Auch das kann sehr lehrreich sein

Porte-au-page für den Probedruck der Walzformen

Wir haben für heute geplant von einigen ausgewählten 12 × 12 Cicero Satzformen einen Korrekturabzug zu machen. Dazu haben wir – wie damals üblich – für jede Form eine 1 Cicero größere »Porte-au-page« oder auch »Portepage« aus einem festen Karton erstellt und diese in Ablagereihenfolge aufeinander gestellt. In der Druckerei ist dies die Vorarbeit für den Drucker, der dann die vorsortierten Lagen schnell auf den Drucktisch bringen und in der Schließform festzurren kann. Das spart Arbeitszeit.

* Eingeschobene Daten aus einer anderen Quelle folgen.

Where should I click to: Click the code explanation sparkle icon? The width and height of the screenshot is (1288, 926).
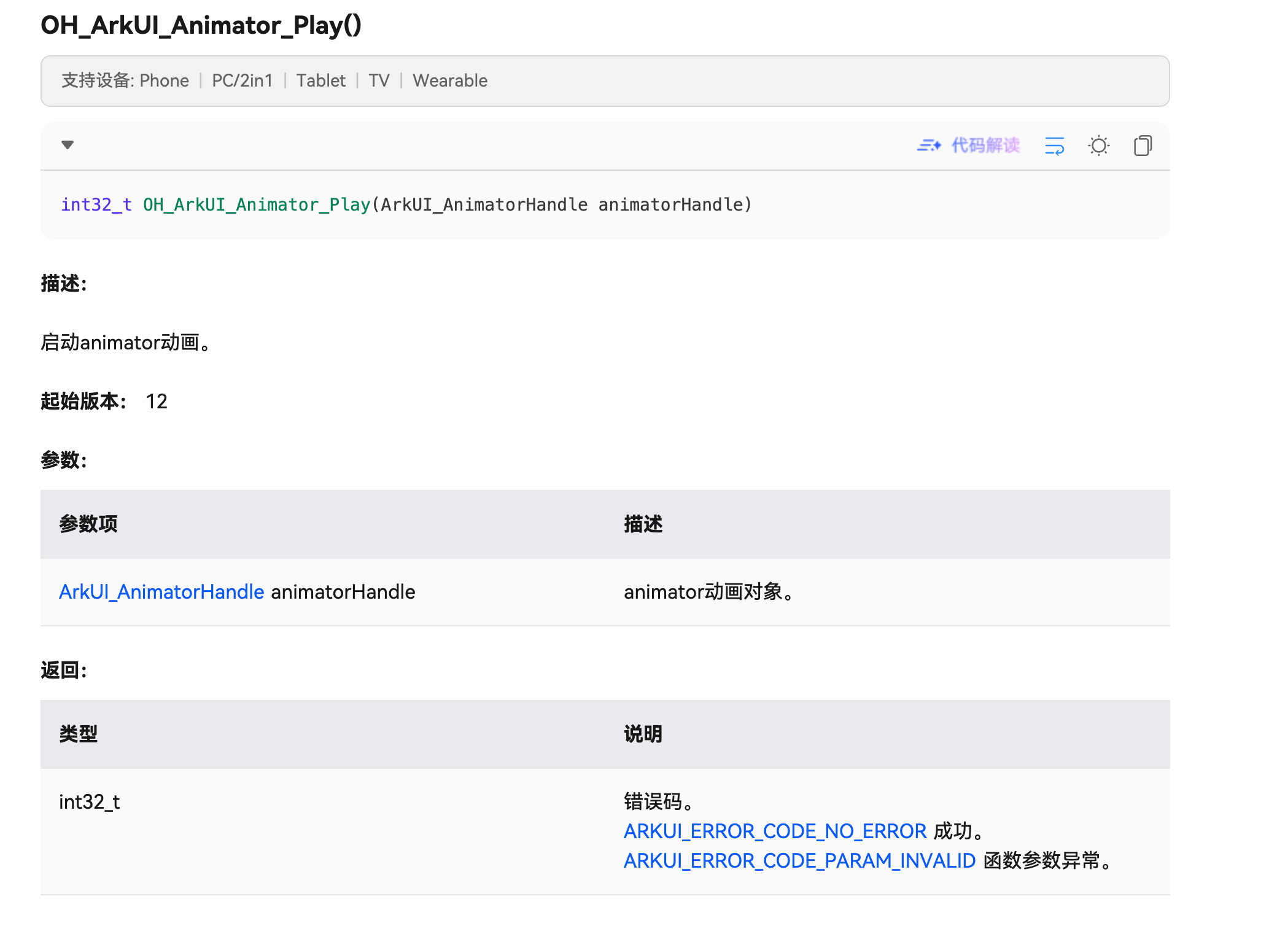pyautogui.click(x=928, y=146)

Auf dem Foto ist zu sehen, dass diese kleinen Formen mit recht langen Kolumnenschnüren versehen wurden. Dies ist nicht unbegründet, denn das stramme Ausbinden führt zu einer  hohen Stabilität, so dass diese Sätze einfach angehoben werden können, ohne dass das Material rausrutscht.
Wieder etwas gelernt und auch schon ganz gut hinbekommen.


Unerwartete Widrigkeiten

Für den Bogen haben wir uns aus Holzlettern noch eine Titelzeile überlegt, die ebenfalls auf dem Drucktisch platziert wird. Wir wollen nur einen Korrekturabzug machen. Daher bleiben die Druckformen ausgebunden, die Schnüre werden belassen, denn wir haben zwei Cicero als Zwischenschlag gewählt. Später, wenn die Formen als Plakat gedruckt werden sollen ist das natürlich nötig. Die Farbe ist auf dem Lithostein ausgerollt, die Walze »schmatzt«, also kann die Druckfarbe auf die Formen aufgebracht werden. Das Papier ist gewählt und in die Greifer gespannt, los geht’s, Hans dreht das Walzenrad und es passiert genau — gar nichts.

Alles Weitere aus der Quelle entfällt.